“I am honored to be able to donate $100,000 more [National Republican Congressional Committee] to help the Republicans increase our majority in 2024 and defeat the Democrats. My constituents will be honored to host a visit with Speaker Kevin McCarthy, who we all think is doing a great job, Greene said in a statement.
The moment illustrates the strange reality that House Republicans find themselves in: With McCarthy and President Joe Biden still significantly apart on a debt deal just days before the Treasury Department’s expected deadline, they have little to do but defend the speaker and raise questions on the reliability of the Ministry of Finance’s estimates. So far, they say they are strongly united behind McCarthy.
Democrats greeted the McCarthy chapstick auction, first reported by POLITICO, with barely masked alarm.
“The [are] doing this crazy chapstick crap while the country teeters on default. Wild,” tweeted the progressive rep. Ilhan Omar (D-Minn.).
“Spending $100,000 on chapstick while working overtime to get the programs that working families depend on. GOP priorities in a nutshell,” repeated rep. Nydia Velazquez (DN.Y.).

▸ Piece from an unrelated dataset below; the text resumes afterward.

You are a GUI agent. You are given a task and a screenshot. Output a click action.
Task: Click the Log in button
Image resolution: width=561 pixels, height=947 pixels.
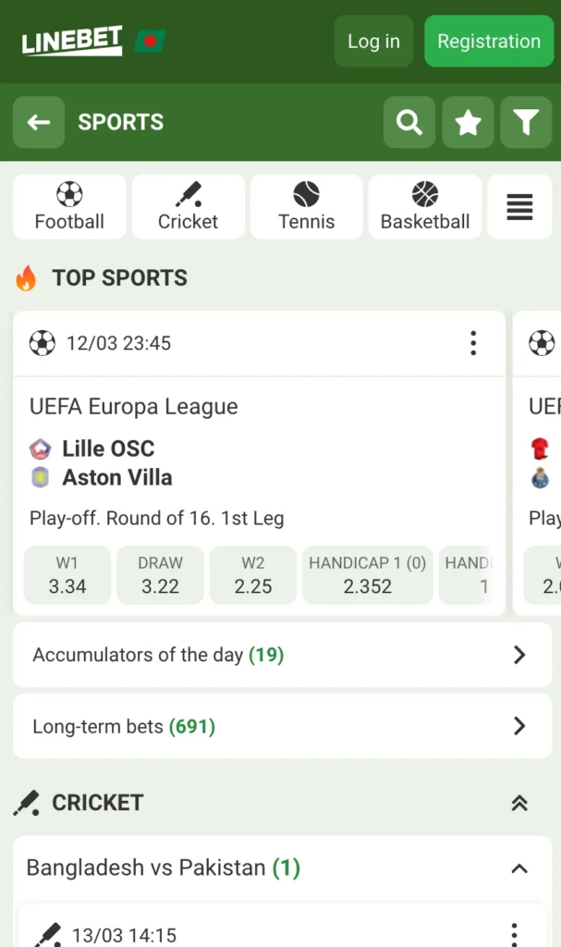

The fundraiser during Tuesday morning’s closed-door GOP conference meeting lasted about 15 minutes, with first-term Rep. Aaron Bean (R-Fla.) leading the auction — it was, after all his campaign’s branded chapstick up to bid. Other members who bid included Reps. Cathy McMorris Rodgers (R-Wash.), Stephanie Bice (R-Okla.) and Jason Smith (R-Mo.).
After the bidding and solicitation of contributions to the NRCC was completed, House Republicans returned their focus to the debt ceiling. During that part of the meeting, they expressed skepticism that June 1 was as certain a potential debt default “X-date” as Treasury Secretary Janet Yellen has suggested.
Rep. Matt Gaetz (R-Fla.) used the meeting to urge his colleagues to call Yellen to testify about her estimates before the House Financial Services Committee by June 1, the Florida Republican confirmed.
“So far she’s been the Obi-Wan Kenobi of wrong answers on the economy,” he said as he left Tuesday’s meeting, arguing that Yellen is following orders from the White House to heighten the public urgency of a looming debt default.
Gaetz added that Yellen has less to show to support her forecast of a potential standard than a student doing “a typical eighth-grade algebra assignment.”
That skepticism was echoed by Majority Leader Steve Scalise (R-La.), who said “we’d like to see more transparency” about how the Treasury Department came up with its warning, repeated Monday, that the nation is at risk of default to pay his bills next week.
As White House negotiators left the Capitol for the day Tuesday, Scalise told reporters there was “nothing new to report yet” on forward momentum. McCarthy reiterated the upbeat tone he has taken since the week began, telling reporters that “I think we can still get there” on a deal to avert default, “and get there by June 1.”
A spokesman for the Ministry of Finance declined to comment on Rhetorikken’s rhetoric.
Jordain Carney and Daniella Diaz contributed to this report.